Their key finding is that a curated approach to evaluations, focusing on specific, high-impact behaviors, yields agents that are both correct and efficient in real-world scenarios. By cataloging essential production tasks, such as multi-file retrieval or sequential tool calls, they avoid the illusion of improvement from irrelevant benchmarks. This ensures that evals directly influence the agent's development, applying consistent pressure toward desired outcomes without unnecessary complexity or expense.

Ologically, the team operationalizes this through a systematic curation process. They trace every eval run to a shared LangSmith project, enabling collaborative analysis and fixes. For instance, interactions with Open SWE, their coding agent, are traced and converted into evals to prevent recurring mistakes. They integrate with external benchmarks like BFCL and Harbor for coding tasks, while also crafting custom evals from scratch to test isolated behaviors. This diversity in eval structure, from single-step prompts to multi-turn simulations, allows for comprehensive assessment across different scenarios.

Analysis reveals a dual focus on correctness and efficiency. Initially, models are evaluated for correctness using custom assertions, exact matching, or LLM-as-a-judge, depending on the task. Once correctness is established, efficiency metrics come into play, such as solve rate and latency ratio, which account for steps, tool calls, and time. An illustrative example compares an ideal trajectory of 4 steps and 8 seconds with an inefficient but correct one of 6 steps and 14 seconds, highlighting how inefficiencies increase cost and failure risk. These metrics distill complex runs into actionable numbers for model comparison.
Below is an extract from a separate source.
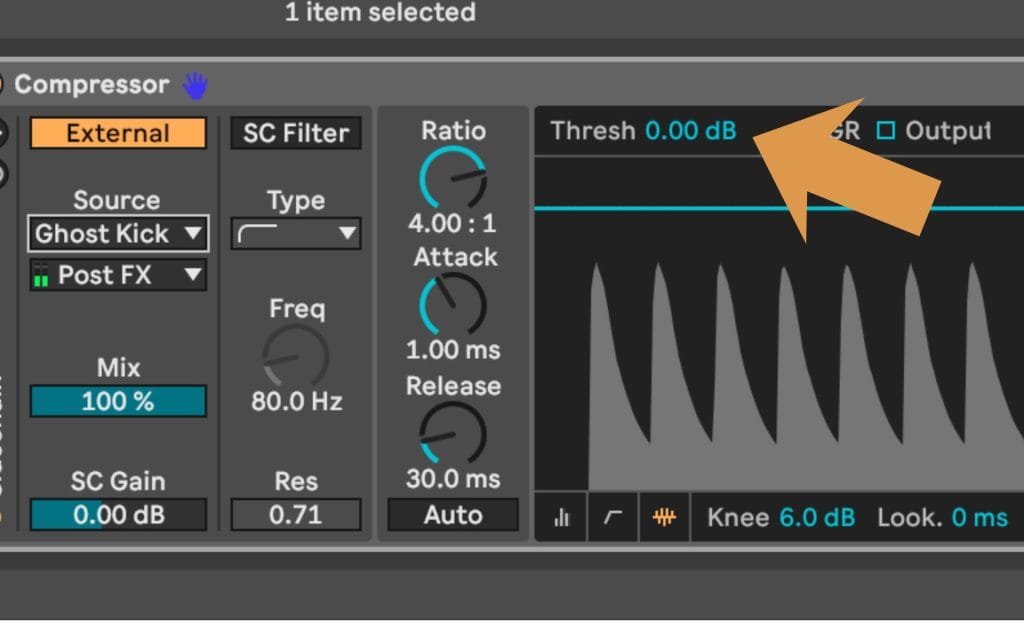Open the Ghost Kick source dropdown
This screenshot has height=640, width=1024.
118,234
In context, this approach fits into the broader problem of building reliable agents for diverse applications like Fleet and Open SWE. By using pytest with GitHub Actions in CI, evals run in reproducible environments, and tagging subsets allows cost-effective, targeted experiments. The open-source nature of Deep Agents encourages community involvement, with plans to expand the eval suite and explore open-source LLMs. This framework helps teams avoid the temptation of adding thousands of tests that don't reflect production needs.

Limitations include of defining ideal trajectories for open-ended tasks, where approximations based on the best-performing model are used and refined over time. Additionally, while targeted evals save money, they require ongoing maintenance and shared responsibility to remain effective. The reliance on traces for analysis, though powerful, can be resource-intensive, necessitating tools like Polly or Insights for scale. These constraints highlight areas for future improvement as agent systems evolve.